ASSIGNED TASK 1 | From the post on categories of anxiety, list every common cause of anxious behavior that it says people avoid.
ASSIGNED TASK 2 | Reproduce the part of the post on categories of anxiety that begins at the words "People have anxious" and stops after the words "anxiety and depression.".
ASSIGNED TASK 3 | Carry on the post on categories of anxiety from the point where it stops.

SELECTED EXTRACT |
Thursday, 5 February 2015

Category Of Anxiety

People have anxious behavior tend to resort to avoidance to get away from the causes of their anxiety.  Among the most common causes of anxious behavior that people avoid are confined spaces, public speaking, snakes, parties, crowds, heights, or paying bills.  While it would help to stay away from situations that trigger your anxious feelings, it does not really give a permanent solution to your problem.  In some cases, simply the thought of these situations could actually trigger anxiety and depression.

To help you finally get rid of your anxious reactions and feelings, it is best to understand the kind of condition you have.  It is often necessary to have a professional diagnose your anxiety disorder.  To give you an idea, here are the seven major categories of anxiety:
  1. Generalized Anxiety Disorder (GAD): This involves a long-lasting and constant state of worry and tension. However, this does not mean that you have GAD if you have realistic worries. For instance, if you worry about money because you lost your job, that is a real-life situation. But if you worry everyday about where to get money and your name is Warren Buffet or Bill Gates, then there is a chance that you have a GAD.

EXTRACTED RECORDS |
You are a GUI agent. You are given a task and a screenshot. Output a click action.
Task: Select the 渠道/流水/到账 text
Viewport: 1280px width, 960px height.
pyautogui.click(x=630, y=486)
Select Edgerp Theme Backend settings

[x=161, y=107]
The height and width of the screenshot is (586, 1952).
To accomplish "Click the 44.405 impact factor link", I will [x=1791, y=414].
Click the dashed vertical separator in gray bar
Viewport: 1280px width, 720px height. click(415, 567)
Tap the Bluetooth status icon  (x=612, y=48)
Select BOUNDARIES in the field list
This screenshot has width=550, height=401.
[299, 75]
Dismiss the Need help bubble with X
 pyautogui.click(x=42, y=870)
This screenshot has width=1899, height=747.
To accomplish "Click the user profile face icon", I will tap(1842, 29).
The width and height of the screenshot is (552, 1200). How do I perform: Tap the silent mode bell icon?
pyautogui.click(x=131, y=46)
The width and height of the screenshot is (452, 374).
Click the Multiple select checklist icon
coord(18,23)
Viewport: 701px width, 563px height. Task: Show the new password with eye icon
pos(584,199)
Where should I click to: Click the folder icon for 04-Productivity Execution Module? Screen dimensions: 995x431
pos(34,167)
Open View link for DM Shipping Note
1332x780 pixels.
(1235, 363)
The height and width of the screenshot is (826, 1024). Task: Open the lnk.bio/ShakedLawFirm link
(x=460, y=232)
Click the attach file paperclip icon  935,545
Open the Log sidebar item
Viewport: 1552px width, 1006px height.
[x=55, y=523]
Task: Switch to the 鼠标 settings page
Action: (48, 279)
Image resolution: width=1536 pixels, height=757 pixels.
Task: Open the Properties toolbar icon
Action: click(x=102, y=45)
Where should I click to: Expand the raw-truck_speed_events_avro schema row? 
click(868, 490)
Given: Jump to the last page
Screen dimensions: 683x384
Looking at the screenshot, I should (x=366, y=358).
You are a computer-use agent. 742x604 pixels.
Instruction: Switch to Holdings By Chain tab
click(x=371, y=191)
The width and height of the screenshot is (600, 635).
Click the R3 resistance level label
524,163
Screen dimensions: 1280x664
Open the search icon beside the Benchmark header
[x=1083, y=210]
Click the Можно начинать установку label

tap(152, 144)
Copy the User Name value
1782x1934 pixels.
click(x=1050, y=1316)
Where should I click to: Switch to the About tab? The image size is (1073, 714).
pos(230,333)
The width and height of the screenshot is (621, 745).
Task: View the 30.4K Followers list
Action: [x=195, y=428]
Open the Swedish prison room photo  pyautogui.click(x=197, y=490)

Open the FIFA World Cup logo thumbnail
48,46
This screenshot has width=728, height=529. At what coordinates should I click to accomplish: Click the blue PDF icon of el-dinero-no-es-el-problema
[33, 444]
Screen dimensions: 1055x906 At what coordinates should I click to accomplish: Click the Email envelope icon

TASK RESULT 1 | confined spaces, public speaking, snakes, parties, crowds, heights, paying bills

TASK RESULT 2 |
People have anxious behavior tend to resort to avoidance to get away from the causes of their anxiety.  Among the most common causes of anxious behavior that people avoid are confined spaces, public speaking, snakes, parties, crowds, heights, or paying bills.  While it would help to stay away from situations that trigger your anxious feelings, it does not really give a permanent solution to your problem.  In some cases, simply the thought of these situations could actually trigger anxiety and depression.

TASK RESULT 3 |
  2. Social Phobia: People with social phobia fear exposure to the scrutiny of the public. It is a dreadful scenario to them whenever they need to attend a party, speak in public, write a check in the presence of other people, eat in public places, or meet new people.
  3. Panic Disorder: Any person would say that he or she panics from time to time about an upcoming deadline, planning for an event, or a critical job presentation. However, people who suffer from a panic disorder have periods of intense worries and fear. An anxiety attack usually lasts for about 10 minutes and most people think that these are the last minutes of their lives.
  4. Agoraphobia: This usually goes with panic disorder. This is a strange disorder that commonly begins during adulthood.  People suffering from agoraphobia live with the fear of getting trapped. 
  5. Specific Phobias: There are fears that are embedded in a person’s brain. It could be from poisonous snakes, falling from heights, or the sight of bleeding wounds. 
  6. Post-traumatic Stress Disorder (PTSD):  This is developed by someone who has had a traumatic experience. Often, memories of his experience trigger his anxious feelings. Any thoughts or indications that the same event might happen again could also trigger anxious reactions.  Some patients overcome this disorder through therapy or support group sessions, but there are also those who live with the disorder for the rest of their lives.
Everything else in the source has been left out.